Казалось бы, Андреев в этой повести насквозь актуален и социален, метафизика оставлена. Но и в злободневном он находит какое-то четвертое измерение, «неэвклидову геометрию», — вагоны с сумасшедшими, доставляемые с фронта, говорят ему, что происходящее там не подвластно человеческому рассудку. Гаршин, сам видевший войну, сдержанно, с чувством меры описал свои «Четыре дня»; Вересаев, побывавший под Мукденом, назвал Андреева «большим художником-неврастеником», упустившим из виду «самую страшную и самую спасительную особенность человека — способность ко всему привыкать». Но Андреев был как раз из неспособных привыкать к тому, что «пушка стреляет», а «тело продырявливается»; его живое чувство жизни восставало против мысли, приспосабливающейся к каждодневному абсурду, и порождало небывалую по своему эмоциональному напору «экспрессию трагически разбухающей души».

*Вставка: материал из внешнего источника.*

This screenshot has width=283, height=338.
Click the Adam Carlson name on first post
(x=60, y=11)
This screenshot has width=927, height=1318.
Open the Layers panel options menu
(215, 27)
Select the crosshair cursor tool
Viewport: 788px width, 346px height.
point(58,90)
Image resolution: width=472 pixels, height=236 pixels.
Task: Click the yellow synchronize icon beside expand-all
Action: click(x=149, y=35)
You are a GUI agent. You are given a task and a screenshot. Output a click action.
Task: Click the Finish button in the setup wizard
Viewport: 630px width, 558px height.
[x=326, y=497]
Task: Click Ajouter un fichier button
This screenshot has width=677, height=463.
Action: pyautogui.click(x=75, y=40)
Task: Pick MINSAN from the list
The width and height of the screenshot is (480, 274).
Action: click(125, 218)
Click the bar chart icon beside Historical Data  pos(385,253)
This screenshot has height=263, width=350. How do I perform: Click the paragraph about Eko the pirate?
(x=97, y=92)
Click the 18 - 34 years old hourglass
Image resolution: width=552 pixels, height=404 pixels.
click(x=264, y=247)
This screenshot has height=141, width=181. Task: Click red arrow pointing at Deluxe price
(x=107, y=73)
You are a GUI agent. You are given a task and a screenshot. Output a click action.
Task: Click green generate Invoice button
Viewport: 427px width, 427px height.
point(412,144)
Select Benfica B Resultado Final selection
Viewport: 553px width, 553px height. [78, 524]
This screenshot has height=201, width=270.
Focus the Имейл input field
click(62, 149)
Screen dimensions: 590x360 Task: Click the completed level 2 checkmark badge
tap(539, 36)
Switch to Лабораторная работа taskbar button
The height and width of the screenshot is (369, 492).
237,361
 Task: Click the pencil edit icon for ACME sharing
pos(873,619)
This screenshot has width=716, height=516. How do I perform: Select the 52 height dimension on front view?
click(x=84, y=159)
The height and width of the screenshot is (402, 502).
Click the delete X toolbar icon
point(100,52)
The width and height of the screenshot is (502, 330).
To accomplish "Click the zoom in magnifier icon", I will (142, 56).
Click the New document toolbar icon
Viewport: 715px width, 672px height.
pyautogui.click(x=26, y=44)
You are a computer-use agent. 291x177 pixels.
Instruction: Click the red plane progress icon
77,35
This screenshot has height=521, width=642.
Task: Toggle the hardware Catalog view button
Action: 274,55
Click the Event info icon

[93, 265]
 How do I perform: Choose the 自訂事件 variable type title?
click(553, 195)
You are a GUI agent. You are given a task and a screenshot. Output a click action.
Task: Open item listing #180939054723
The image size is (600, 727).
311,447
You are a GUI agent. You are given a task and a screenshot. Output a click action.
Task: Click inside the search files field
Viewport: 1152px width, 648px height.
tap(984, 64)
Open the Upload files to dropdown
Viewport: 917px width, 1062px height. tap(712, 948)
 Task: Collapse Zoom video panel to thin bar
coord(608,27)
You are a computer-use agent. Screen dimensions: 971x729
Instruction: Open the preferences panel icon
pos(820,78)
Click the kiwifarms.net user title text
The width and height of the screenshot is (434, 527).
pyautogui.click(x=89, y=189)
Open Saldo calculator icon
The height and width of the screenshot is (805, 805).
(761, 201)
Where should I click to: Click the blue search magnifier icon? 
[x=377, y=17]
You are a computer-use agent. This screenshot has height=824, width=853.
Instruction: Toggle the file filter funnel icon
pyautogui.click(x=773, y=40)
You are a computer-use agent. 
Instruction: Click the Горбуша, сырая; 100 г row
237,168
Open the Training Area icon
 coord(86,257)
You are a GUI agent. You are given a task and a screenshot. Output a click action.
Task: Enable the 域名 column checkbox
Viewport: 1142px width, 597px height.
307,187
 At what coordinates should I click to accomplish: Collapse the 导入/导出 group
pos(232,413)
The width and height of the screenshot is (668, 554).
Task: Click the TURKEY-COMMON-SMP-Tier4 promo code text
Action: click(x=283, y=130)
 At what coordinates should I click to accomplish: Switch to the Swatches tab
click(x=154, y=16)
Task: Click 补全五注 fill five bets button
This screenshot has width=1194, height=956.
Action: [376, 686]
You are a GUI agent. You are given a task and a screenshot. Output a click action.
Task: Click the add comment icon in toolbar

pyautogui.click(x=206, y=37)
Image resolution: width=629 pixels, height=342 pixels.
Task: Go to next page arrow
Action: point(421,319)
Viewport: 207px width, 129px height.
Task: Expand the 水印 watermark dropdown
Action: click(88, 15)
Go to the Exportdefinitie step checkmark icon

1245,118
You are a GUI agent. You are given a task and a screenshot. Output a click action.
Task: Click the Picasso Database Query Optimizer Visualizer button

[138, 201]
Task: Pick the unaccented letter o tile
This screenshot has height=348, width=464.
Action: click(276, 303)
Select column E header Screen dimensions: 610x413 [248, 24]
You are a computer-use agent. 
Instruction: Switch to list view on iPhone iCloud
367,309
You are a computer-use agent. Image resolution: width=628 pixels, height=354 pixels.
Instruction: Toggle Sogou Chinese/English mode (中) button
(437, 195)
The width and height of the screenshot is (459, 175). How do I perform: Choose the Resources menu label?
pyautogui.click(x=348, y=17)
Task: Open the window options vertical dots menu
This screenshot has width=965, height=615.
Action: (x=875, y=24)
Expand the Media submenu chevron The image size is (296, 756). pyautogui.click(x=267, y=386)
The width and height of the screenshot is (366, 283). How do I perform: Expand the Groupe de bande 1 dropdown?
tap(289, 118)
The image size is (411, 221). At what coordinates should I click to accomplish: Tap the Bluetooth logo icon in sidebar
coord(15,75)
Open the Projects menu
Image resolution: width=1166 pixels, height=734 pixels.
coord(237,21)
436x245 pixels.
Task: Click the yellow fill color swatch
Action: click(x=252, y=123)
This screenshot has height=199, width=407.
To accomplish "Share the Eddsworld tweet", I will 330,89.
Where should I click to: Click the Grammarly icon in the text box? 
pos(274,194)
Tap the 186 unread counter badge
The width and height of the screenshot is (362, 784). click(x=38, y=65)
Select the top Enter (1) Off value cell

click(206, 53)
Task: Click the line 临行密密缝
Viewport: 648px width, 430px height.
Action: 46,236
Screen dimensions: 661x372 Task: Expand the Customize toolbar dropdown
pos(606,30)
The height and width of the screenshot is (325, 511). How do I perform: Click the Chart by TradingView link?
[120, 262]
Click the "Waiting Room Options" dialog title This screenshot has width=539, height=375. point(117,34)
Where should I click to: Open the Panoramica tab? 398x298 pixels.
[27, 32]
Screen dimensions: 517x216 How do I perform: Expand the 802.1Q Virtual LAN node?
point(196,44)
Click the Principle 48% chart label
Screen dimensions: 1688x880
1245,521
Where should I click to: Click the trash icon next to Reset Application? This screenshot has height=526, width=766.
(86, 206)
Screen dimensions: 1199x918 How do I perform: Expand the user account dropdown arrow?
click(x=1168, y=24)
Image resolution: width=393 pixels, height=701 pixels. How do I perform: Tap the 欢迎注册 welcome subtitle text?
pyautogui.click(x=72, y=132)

Между тем наступил 1905 год.«…Сейчас ясно одно: Россия вступила на революционный путь, — писал Андреев В. Вересаеву. — …Несколько баррикад, бывших в СПб. 9 января, к весне или лету превратятся в тысячу баррикад… Вы поверите: ни одной мысли в голове не осталось, кроме революции, революции, революции». Андреев стал читать книги по истории французской революции, пытаясь угадать ход событий и их судьбу. Полная, широкая картина народного восстания и ниспровержения тирании, которую он задумал, требовала проникновения в смысл истории, постижения общественной психологии. Но писатель был далек от историко-материалистического истолкования побудительных сил народных выступлений. В рассказе «Губернатор» (1905) он показал, что движениями народной души управляют не классовые или какие-либо еще интересы, а нечто внешнее, человеческой воле неподвластное. Чувство, толкавшее жителей города к мести губернатору, расстрелявшему рабочих, было «само по себе неиссле-димая тьма, оно царило торжественно и грозно, и тщетно пытались люди осветить его свечами своего разума». «Бог отмщения» — таким было первоначальное название рассказа, но «мистика» здесь все та же, «андреевская». И «взмах белого платка, выстрелы, кровь», и неуклюжее, нелепое убийство самого губернатора — все эти события изображаются Леонидом Андреевым как спектакль, в котором все участники исполняют кем-то придуманные роли. «Поиски автора» этого представления наводят губернатора на мысль о некоем судье, облеченном «огромными и грозными полномочиями». Губернатор не чувствует раскаяния, но принимает «этого неведомого судью» спокойно и просто, как встречают хорошего и старого знакомого. Услышанный им довод «народ желает» казался неопровержимым, но ничего не объяснял, так как сам «народ» говорил о неизбежном убийстве губернатора либо равнодушно, как о деле, его «не касающемся, как о солнечном затмении» на другой стороне земли, либо как о «факте случившемся, в котором никакие взгляды ничего изменить не могут».